Obama ‘disappointed’ by talks as British eye prosecutions


Just five months before the 20th anniversary of the Provisional IRA’s original ceasefire declaration, US President Barack Obama has expressed disappointment at the failure of Irish politicians to deal with the collapse of the latest mediation talks.

Mr Obama’s comments come after US envoy Richard Haass was condemned by DUP leader Peter Robinson and Sinn Fein’s Martin McGuinness for warning of the potential for a return to violence in the absence of political progress.

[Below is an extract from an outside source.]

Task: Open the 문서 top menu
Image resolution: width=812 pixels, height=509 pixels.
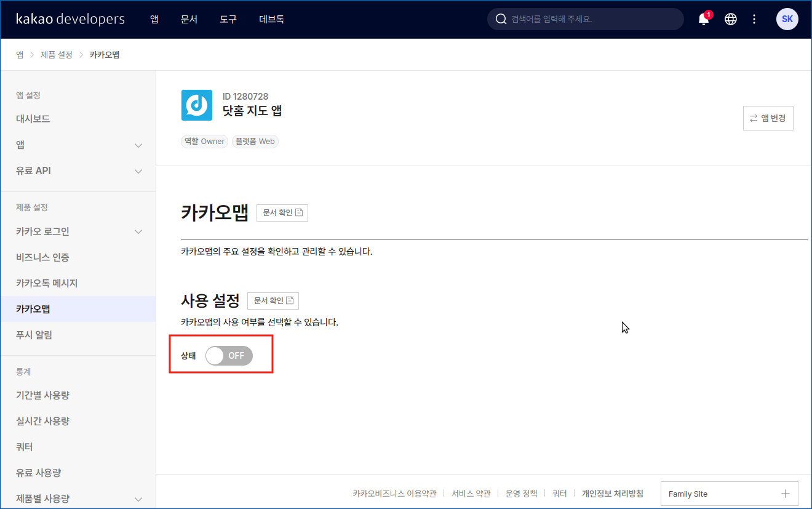Action: pos(189,19)
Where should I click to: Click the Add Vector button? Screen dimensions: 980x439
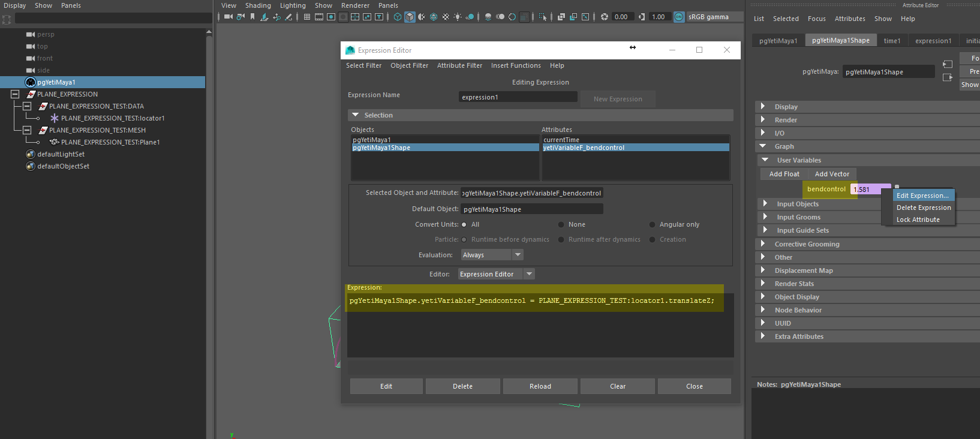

Speaking alongside 26-County Taoiseach Enda Kenny in the White House’s Oval Office as part of the annual meeting to mark St Patrick’s Day, the US President pushed the North’s political leaders to work together. He said he and Mr Kenny shared an interest in seeing Ireland “finally bring an end to what so often has been a tragic history.”

“I was disappointed, the US government was disappointed that the all-party talks could not arrive at a final conclusion and agreement, but we are urging the parties to continue to work and negotiate,” he said.

Mr Obama said he “knew” that the “good influence” from Dublin would help encourage leaders to “move out of the past and get the kind of history or the kind of future that Northern Ireland so richly deserves.”

Mr Obama himself said he would “love” to return to Ireland. “Tell everybody in Moneygall I said ‘hi’,” he said.

The two leaders afterwards travelled to the US Capitol to attend the annual St Patrick’s Day lunch where the traditional ‘bowl of shamrock’ presentation took place.

There were further signs of growing impatience between the Obama administration and Stormont politicians when the president failed to ‘drop by’ talks between Vice President Joe Biden and the North’s First and Deputy First Ministers.

Earlier this week, US diplomat Richard Haass was criticised for warning that conflict could return to the north of Ireland if contentious issues such as flags, parades and the past are not tackled.

First Minister Peter Robinson sharply insisted that Mr Haass should not “talk up” the problems in the North.

“We never want to go back to those dark days of the past and I think it’s probably unhelpful to start talking in those terms,” he said. “You don’t want to talk up violence, you want to talk up the prospect of stability and peace.”

Deputy First Minister Martin McGuinness also contradicted Mr Haass and said he didn’t “have any sense whatsoever that the situation will slip back to the past”.

SDLP leader Alasdair McDonnell, who is also in Washington DC, said Mr Haass’s comments were a warning for “us to get a grip on things in Northern Ireland, to get control of things and sort out the continuing differences”.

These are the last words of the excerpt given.